Louis-Philippe Morency: “Visual Feedback for Multimodal Interfaces”

February 9, 2007 | USC ICT

Speaker: Louis-Philippe Morency

When people interact with each other, it is common to see indications of acknowledgment given with a simple head gesture or explicit turn-taking with eye gaze shifts. People use visual feedback-visual information transferred during interaction-to communicate relevant information and to synchronize rhythm between participants. The recognition of visual feedback is a key component of human communication, and novel multimodal interfaces need to recognize and analyze these visual cues to facilitate more natural human-computer interaction.
In this talk, I will focus on two core technical challenges necessary to achieve efficient and robust visual feedback recognition: the use of contextual information to anticipate visual feedback, and the use of latent state models for visual gesture recognition. To recognize visual feedback efficiently, people often use contextual knowledge from previous and current events to anticipate when feedback is most likely to occur. For example, at the end of a sentence the speaker will often look at the listener and anticipate a head nod gesture to ground understanding. I will present a context-based recognition framework for analyzing online contextual knowledge from the interactive system and anticipate visual feedback from the human participant.

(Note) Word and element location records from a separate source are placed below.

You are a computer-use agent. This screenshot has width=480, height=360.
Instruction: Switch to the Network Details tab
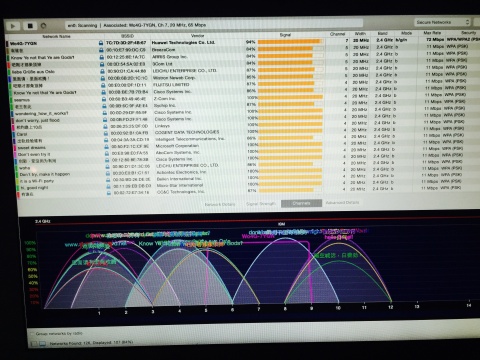(220, 204)
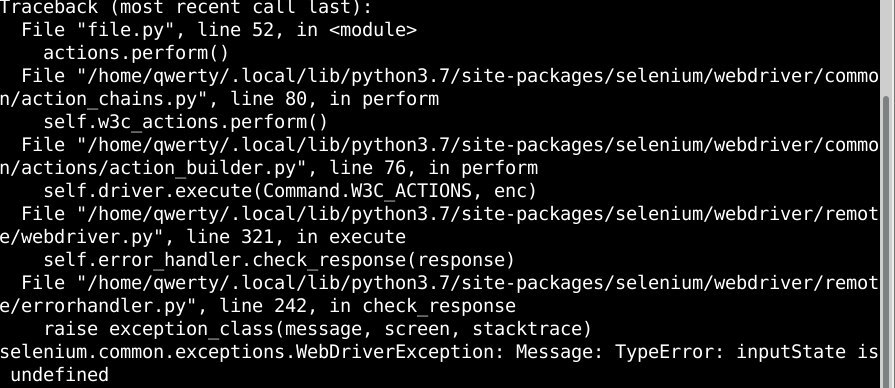Click the 'self.error_handler.check_response(response)' line
895x388 pixels.
(x=279, y=260)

Recognizing natural visual feedback from human users is a challenging problem; natural visual gestures are subtle, can differ considerably between individuals, and are context driven. I will present new discriminative sequence models for visual gesture recognition which can model the sub-structure of a gesture sequence, can learn the dynamics between gesture labels and can be directly applied to label un-segmented sequences. These models outperform previous approaches (i.e. SVMs, HMMs, and CRFs) for visual gesture recognition and can efficiently learn relevant contextual information necessary for context-based recognition.